Again, not tech related but it does speak to the way systems are used for good or ill.
DeSantis, governor of Florida and weird boot wearing man has leaned into warping Florida’s higher education. First, he destroyed the New School. What had been a top notch, affordable liberal arts college had its teaching and programs gutted, along with student art, in an attempt to make it into a conservative indoctrination center. Tenure has bene effectively gutted, allowing DeSantis cronies to pick and choose which professors get to stay based on their political leanings. And, of course, there is the grift DeSantis engineered at the University of Florida. None of these acts are especially surprising coming from a huge fan of book banning such as DeSantis, but it does highlight just how conservatives see education: as a means to grift and indoctrinate.
Ben Sasse, former republican Senator, effectively stole from the state of Florida residents to line the pockets of his friends and fellow conservatives:
In his 17-month stint as UF president, Ben Sasse more than tripled his office’s spending, directing millions in university funds into secretive consulting contracts and high-paying positions for his GOP allies.
Sasse ballooned spending under the president’s office to $17.3 million in his first year in office — up from $5.6 million in former UF President Kent Fuchs’ last year, according to publicly available administrative budget data.
…
But the senator-turned-university president quietly broke that promise in his 17-month term at the university’s helm, hiring six ex-Senate staffers and two former Republican officials to high-paying, remote jobs at the university.
Under Sasse’s administration, two of his former Senate staffers — Raymond Sass and James Wegmann — were among the highest-ranking and highest-paid officials at UF. Both worked remotely from the D.C. area, roughly 800 miles from UF’s main campus in Gainesville.
Sass, Sasse’s former Senate chief of staff, was UF’s vice president for innovation and partnerships — a position which didn’t exist under previous administrations. His starting salary at UF was $396,000, more than double the $181,677 he made on Capitol Hill.

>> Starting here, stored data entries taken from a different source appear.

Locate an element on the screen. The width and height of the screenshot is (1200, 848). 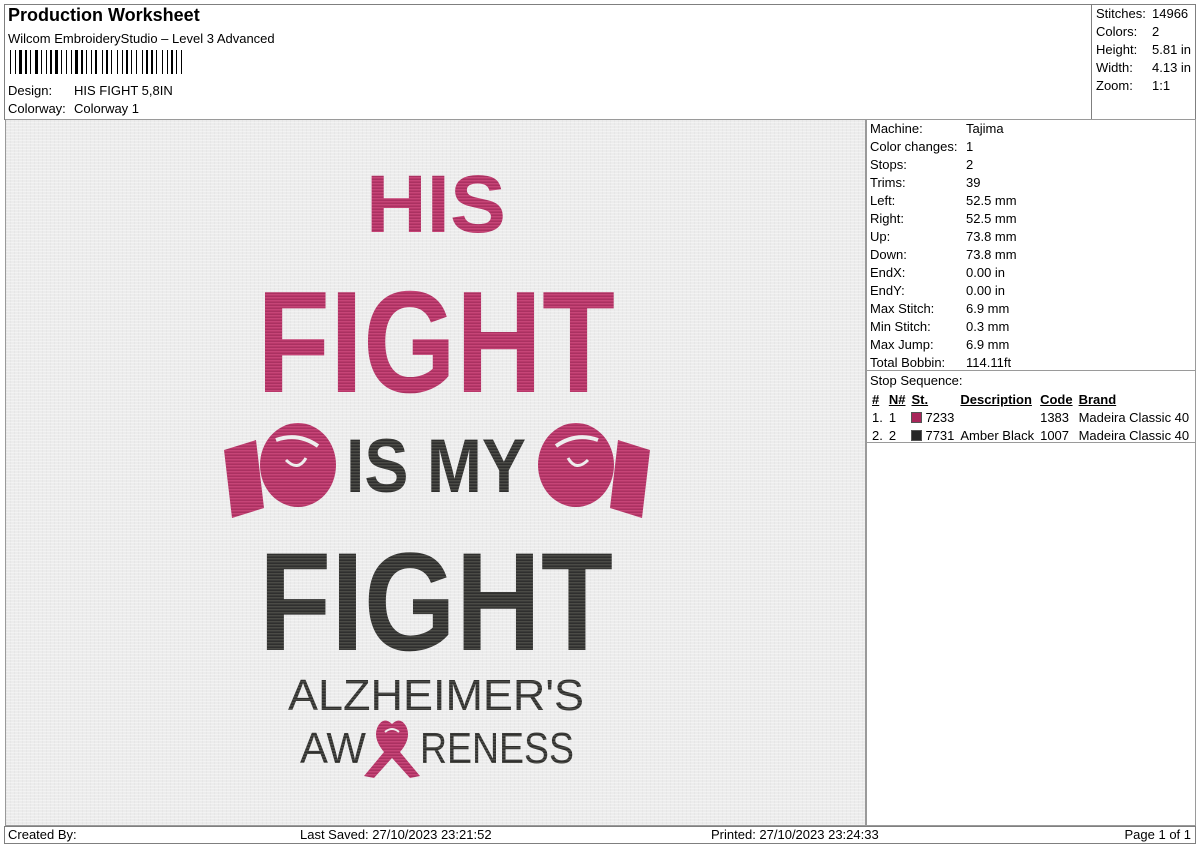
row-st-value: 7233 is located at coordinates (940, 417).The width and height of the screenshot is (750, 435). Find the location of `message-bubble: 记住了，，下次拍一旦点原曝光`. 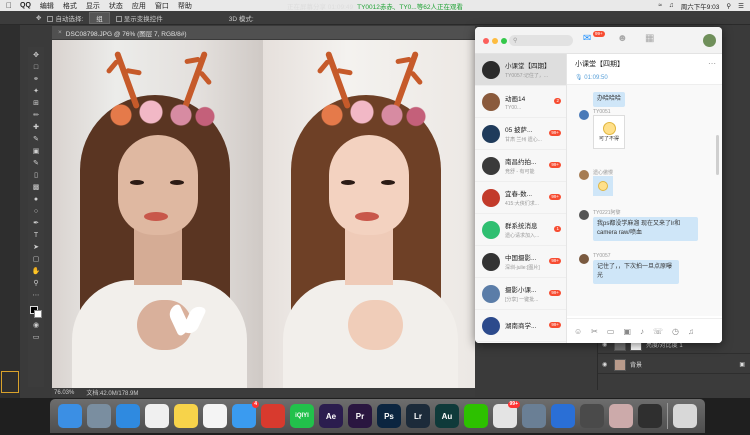

message-bubble: 记住了，，下次拍一旦点原曝光 is located at coordinates (636, 272).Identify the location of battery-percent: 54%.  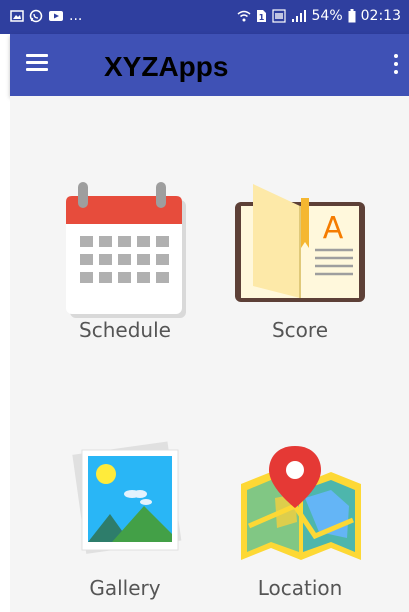
(327, 16). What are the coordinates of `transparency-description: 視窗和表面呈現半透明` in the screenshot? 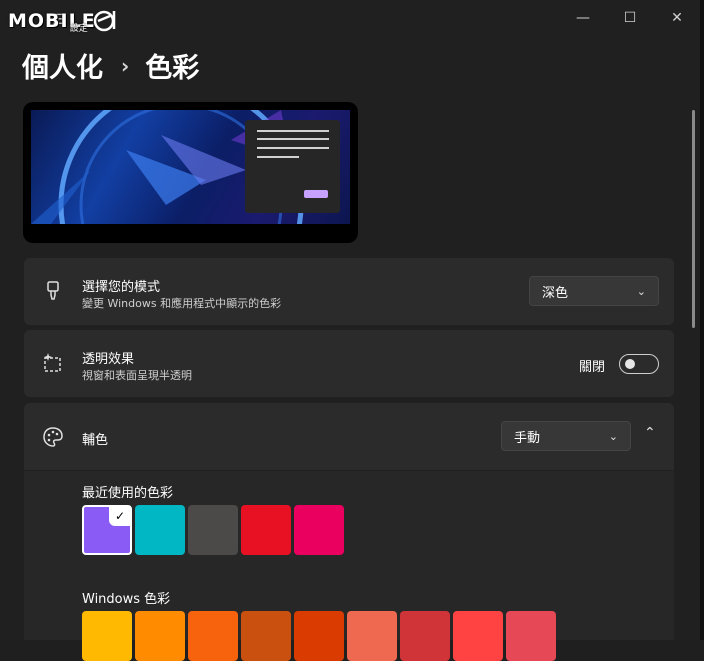 It's located at (137, 376).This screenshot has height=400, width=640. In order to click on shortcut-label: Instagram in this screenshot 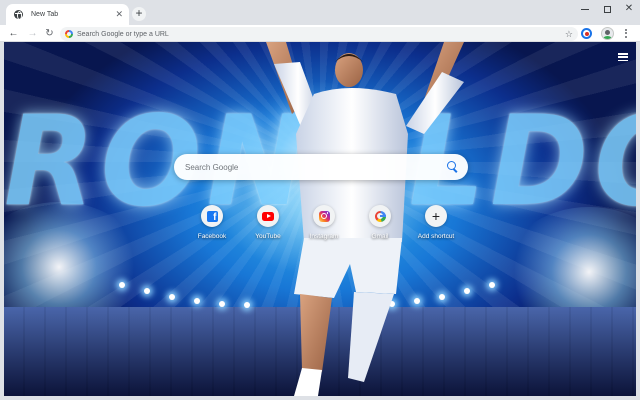, I will do `click(324, 236)`.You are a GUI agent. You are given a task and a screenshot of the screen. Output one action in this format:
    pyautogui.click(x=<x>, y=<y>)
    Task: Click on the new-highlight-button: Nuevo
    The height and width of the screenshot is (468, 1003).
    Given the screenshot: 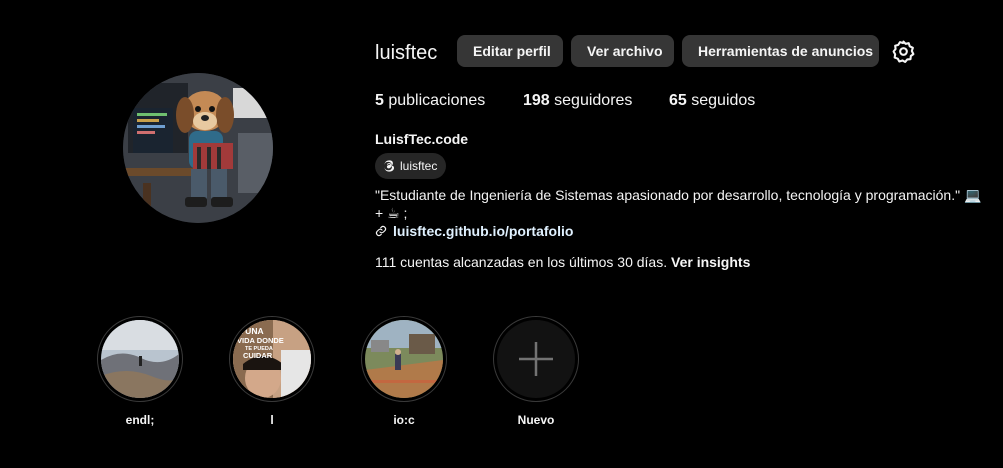 What is the action you would take?
    pyautogui.click(x=536, y=372)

Wegmann, Sasse’s former Senate communications director, is UF’s vice president of communications, a position he works remotely from his $725,000 home in Washington, D.C.
Salaried at $432,000, Wegmann replaced Steve Orlando, who made $270,000 a year in the position and had nearly 30 years of experience in media relations at UF before he was demoted to be Wegmann’s deputy.
This is graft — a fancy word for theft — on an amazing scale. Sasse made sure that his friends were given huge contracts, much larger than the previous people who did the work, and hired McKinney at an exorbitant rate to bless his decisions. Sasse used the University of Florida as conservative welfare, ensuring that his friends and staffers were well paid, even when they hardly set foot on the campus.
If I sound a wee bit cranky, it’s because I am. That tripling of the budget for the office of the president at UF represent money that did not go to hiring fulltime professors, to keeping the tuition reasonable, to providing services for students. It is a complete abdication of the responsibility of a university president in service of making his friends richer. It is graft.
And it fits entirely within the bounds of Project 2025.
Project 2025 hates the idea of student loan forgiveness the way non-weirdos hate COVID or some businesspeople hate wages. And part of that is graft. They explicitly call for “… student loans and grants should ultimately be restored to the private sector”. Meaning that instead of seeing education as the boon it is for all citizens, much like pre-college education, they see it as a means of lining the pockets of banks and other lending institutions. Loan forgiveness and federal student loans take away that grift. Arguing that schools should be expensive (which is what this is an argument for since private loans will always cost more than direct tuition or government loans since private companies need to make money on the loans) is arguing that poor kids shouldn’t have a chance to better their lot. It is arguing that we should erode society’s ability to grow and improve itself in order for a private group to collect rents. And they are rents. Given the modern economy, most middle-class jobs require some post-high school education, whether it be apprentices, technical training, or traditional college degrees.
We should be better than this. We used to be better than this. Before the Reagan Revolution, people understood that looking out for everyone was the same thing as looking out for yourself. People understood that money was not the be all end all of every endeavor. People understood that there was value in investing in their fellow Americans. Today, we see the end result of forgetting that common sense: political hacks destroying education in a fit of pique and lining their own pockets and the pockets of their fellow travelers in the process. It is special pleading, an attempt to keep the disadvantaged in their place and tax dollars away from the common good and into their pockets. We don’t have to pretend otherwise.